Sayfa Alıntısı:
Sonra Windows geldi ve mertlik bozuldu. Eskiden buralar hep komut satırıydı, Windows falan hep sonradan çıktı, işletim sistemi bile değildi; win.exe adında ezik bir programdı.
seneye vizyona girmesi beklenen yeni filminde spawn'ı jamie foxx'un canlandıracağının açıklanmasından aylar sonra, filmin etrafında döneceğini karakter olan twitch'i de jeremy renner'in canlandıracağı kesinleşmiş film.
yer aldıkları filmlerde astronomik ücret talebinde bulunmayan oyunculardan kurulu bir ekip olacak, orası belli oldu. senaryoya dahil biraz daha ayrıntı ortaya çıkarsa, en az 1 yıllık bekleyiş de bir şeye benzeyecek.
mortal kombat 11'in dlc karakteri olarak açıklanan; ancak mart 2020'de oynanabilir olarak sunulacak olan çizgi roman karakteri. mortal kombat'ın yapımcılarına bu güne kadar hiç sövmemiştim; ancak bu hamleleri ile bildiğim tüm küfür külliyatını sülalelerine hediye ediyorum.

Sağlanan Veriler:
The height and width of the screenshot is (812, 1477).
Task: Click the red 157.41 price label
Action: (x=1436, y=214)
--
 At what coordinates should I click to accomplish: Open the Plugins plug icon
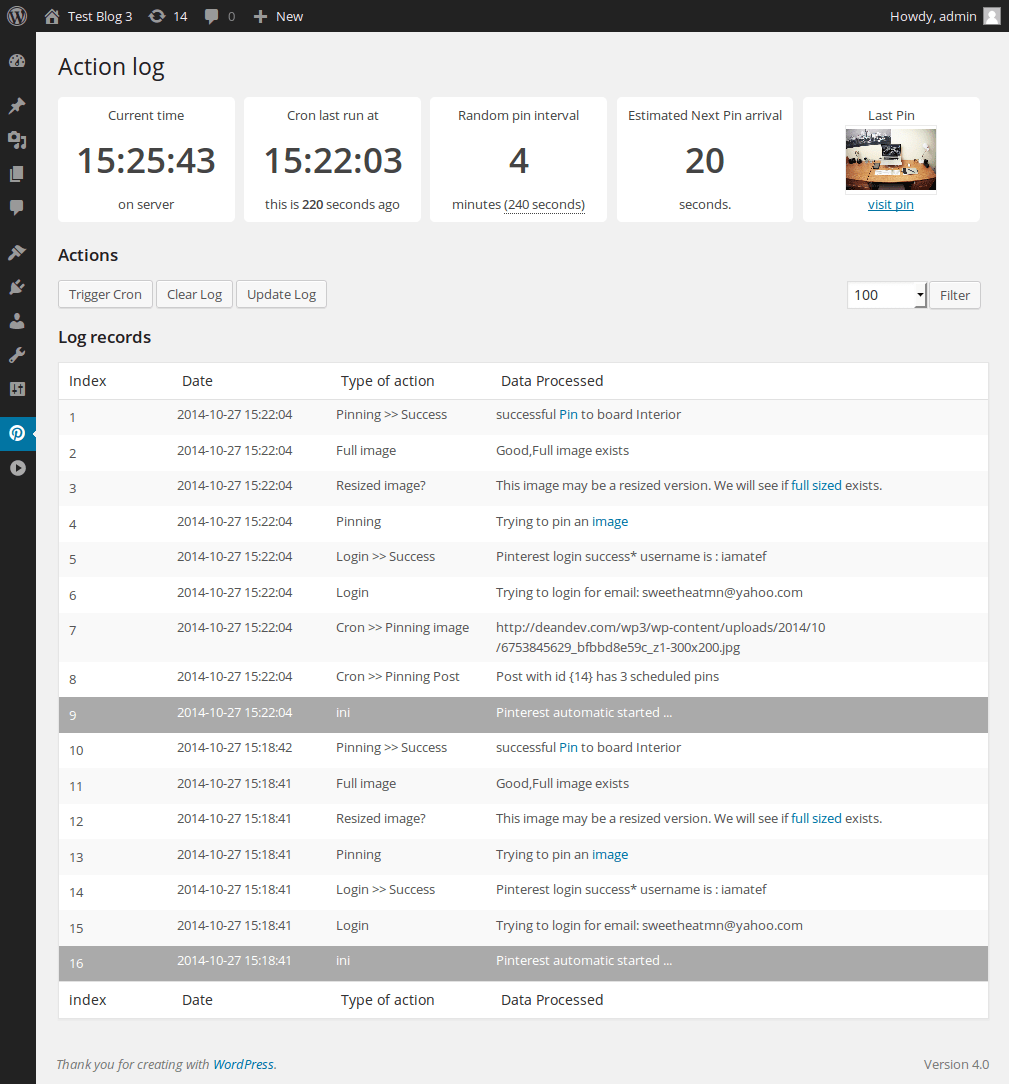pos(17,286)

Yapılacak İşler:
a) Sayfa alıntısına göre aşağıdaki soruları yanıtlayın:
(i) Windows, işletim sistemi olmadan önce hangi adı taşıyan bir programdı?
(ii) Yeni filmde Spawn'ı hangi oyuncu canlandıracak?
(iii) Karakter, Mortal Kombat 11'de hangi tarihte oynanabilir olarak sunulacak?
b) Spawn konulu sayfa alıntısının devamını, son cümleden sonrasını yazarak verin.

Görev Çıktıları:
a)
(i) win.exe
(ii) Jamie Foxx
(iii) Mart 2020

b)
foxx'un yıllardır spawn'ı canlandırma isteği olduğu bilienen bir gerçek, kendisi de demişti zaten. ama şu an için dünya'nın film başına en fazla maaş alan oyuncuları arasında olan dicaprio'nun yeni spawn filminde hem de başrol oynaması pek mümkün değil. zira filmin bütçesi 10 milyon dolar olacak. dicaprio'nun 5 yıl önceki the great gatsby'deki başrolü için aldığı ücret 20 milyon dolarmış (kaynak: imdb). yani, mümkün değil.
gene de bi' heyecanlanma, bi' kıpırdanma olmadı değil. todd mcfarlene de filmin kadrosunu oluşturmak için kapı kapı dolaşmaya başlamış. 1997 yapımı filmin yönetmeni mark a. z. dippe ile görüşmüş. sanırım hemen hemen bütün spawn hayranları bu haberi okuduklarında "hayıııır!" diye böğürmüşlerdir.
yaratıcısı mcfarlane'nin -her zaman eleştirildiği şekilde- değişime kapalı olup olmadığıyla ilgili tartışmaları sürekli devam eden karakter.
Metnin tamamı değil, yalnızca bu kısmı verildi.